Se inició una conversación convencional, durante la cual el brigada tomó el té y las pastas con gusto, mientras la señora de la casa, sonriente, solo bebió algunos sorbos de la taza, lo justo para acompañarlo y no comió nada. Después de unos diez minutos, Sordi empezó la entrevista. Le preguntó sin ambages:
—Señorita Rossellini, usted y el difunto topógrafo Beltramotti salían juntos, ¿verdad?
—Yo lo amaba, brigada, y él me amaba. No tengo ninguna intención de esconderlo, pero le ruego que no lo divulgue, no quiero manchar el recuerdo de mi querido: conozco bien el mundo y el mundo no entendería que lo nuestro no era pecado, que yo era la verdadera esposa y no esa doctora frígida con la que se había casado muy joven, aún incapaz de distinguir entre amor verdadero y falso. ¡Piense, brigada, que esa mujer, después del segundo hijo, se había negado tanto al trato carnal como al sentimental! ¡Cómo se atrevió! Solo en ese momento Gaspare acudió a mí, que ya lo amaba, como había entendido por mis miradas en la oficina; estoy segura de que hasta entonces había sido un marido fiel. Desde entonces, todas las veces que podía, venía a mi lado como si fuéramos una familia: yo no podía tener hijos, aunque me habría gustado y aunque Gaspare no habría tenido derecho a reconocerlos ante la ley.10 Nos amábamos, él era un verdadero hombre ¡fuerte, dominante! ¡Sabía protegerme y dirigirme! ¡No tengo ganas de vivir desde que me lo han matado! —Las últimas palabras las dijo quebrando la voz.

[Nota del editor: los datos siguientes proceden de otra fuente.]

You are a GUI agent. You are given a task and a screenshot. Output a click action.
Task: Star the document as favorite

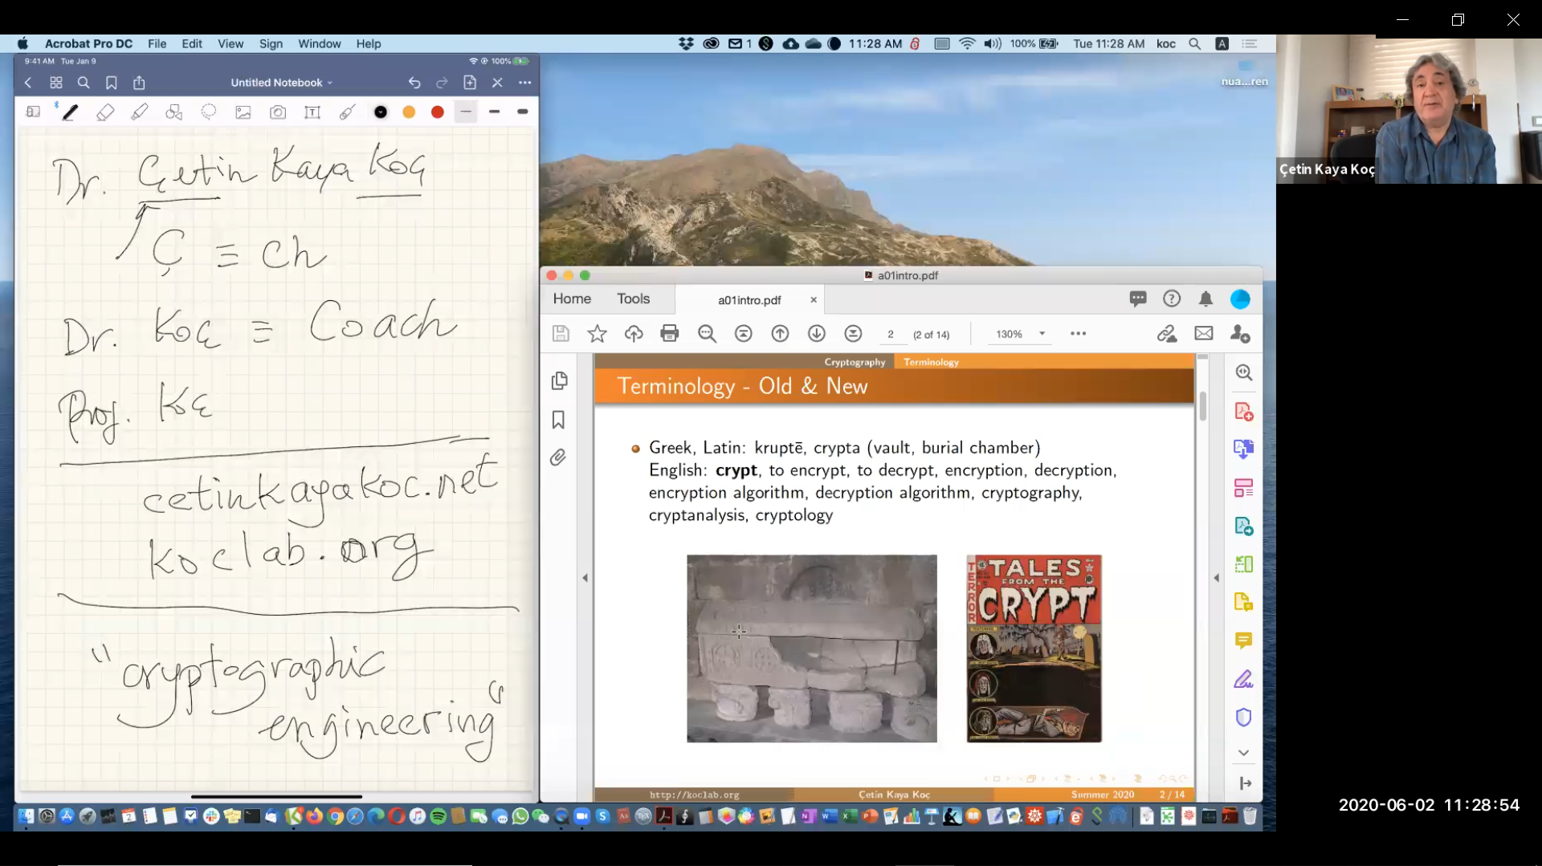[x=597, y=334]
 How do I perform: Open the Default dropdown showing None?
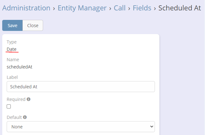coord(80,127)
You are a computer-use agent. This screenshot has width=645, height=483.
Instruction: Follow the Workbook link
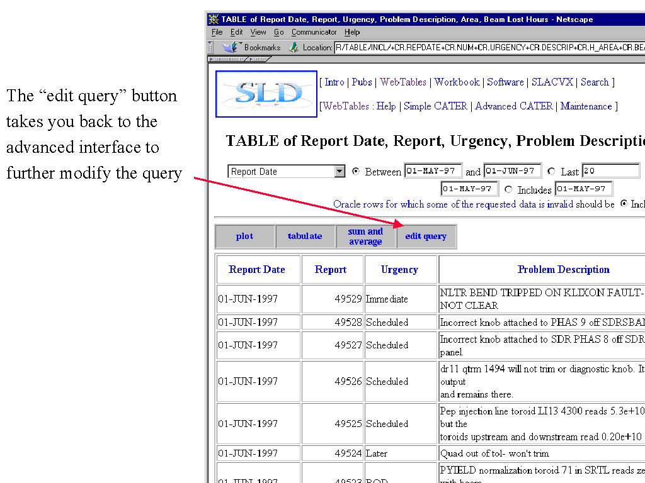(457, 82)
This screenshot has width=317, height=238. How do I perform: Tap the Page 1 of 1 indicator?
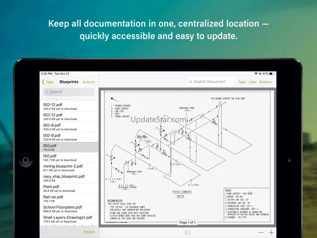(x=187, y=222)
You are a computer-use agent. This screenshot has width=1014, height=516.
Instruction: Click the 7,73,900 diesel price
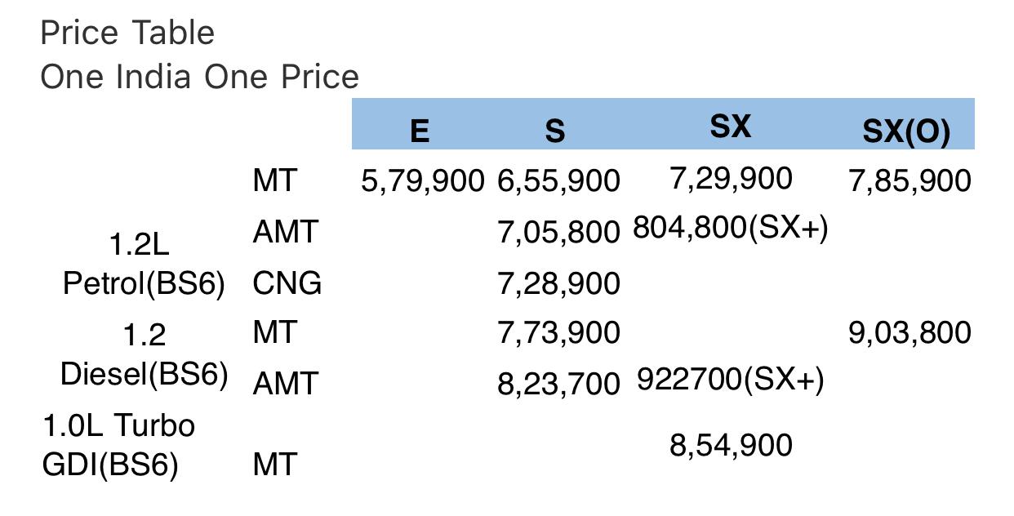[x=558, y=333]
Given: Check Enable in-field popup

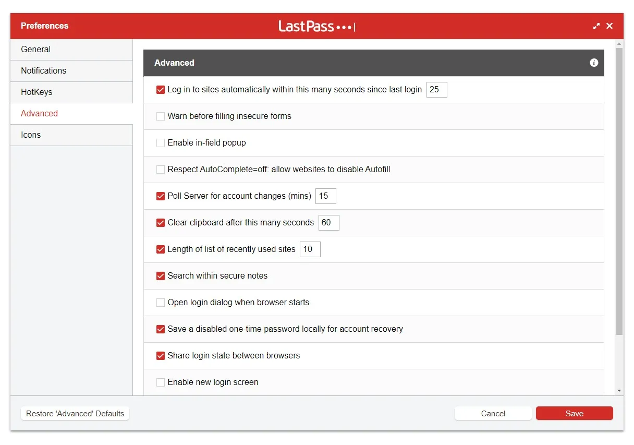Looking at the screenshot, I should click(x=161, y=143).
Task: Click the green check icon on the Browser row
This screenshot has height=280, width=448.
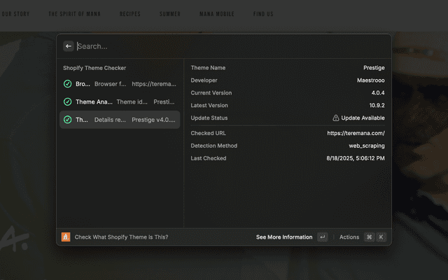Action: tap(67, 84)
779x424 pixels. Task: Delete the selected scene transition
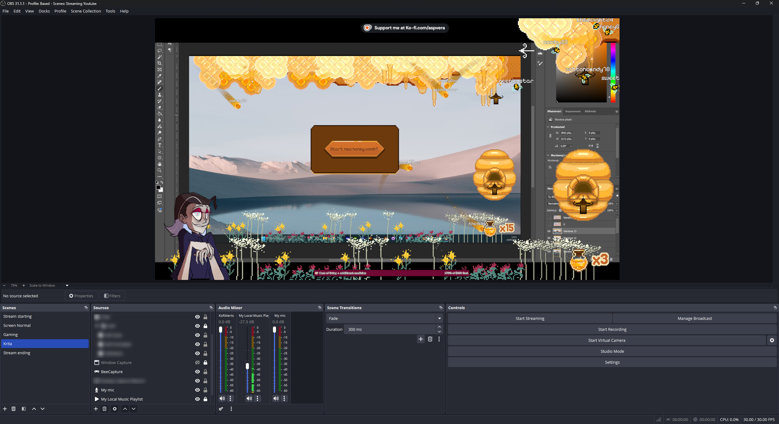pos(430,339)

—Lo lamento señorita. —«¿Una relación sadomasoquista?», había pensado Evaristo espontáneamente. Quién sabe.
—Preferiría que me llamara señora, aunque Gaspare y yo no estábamos casados, porque para nosotros era como si lo estuviéramos.
—Como usted quiera, señora Rossellini.
—¿Por qué ha querido verme, aparte de la pregunta que me ha hecho antes y de la que ya sabía la respuesta?
—Estamos investigando para identificar al asesino del topógrafo y buscamos posibles informaciones útiles. Cuando lo descubramos, señora, esto no disminuirá su dolor, pero al menos sabrá que no habrá muerto sin ser vengado; pero precisamente con respecto a su asesino: ¿cree que la esposa podía conocer la relación entre su marido y usted?
—Así que opina que su esposa lo hizo asesinar. No, creo que no. Sobre todo, porque estoy segura de que no sabía nada, me lo dijo mi Gaspare, precisando que su esposa pensaba solo en su carrera y no le interesaba lo que él hiciera; y añadió que, si hubiera sabido algo de la relación, seguro que no le habría importado nada.
—Entiendo. Me ha contado algo importante. Dejo de molestarla. Gracias, señora, también por el té y las estupendas pastas.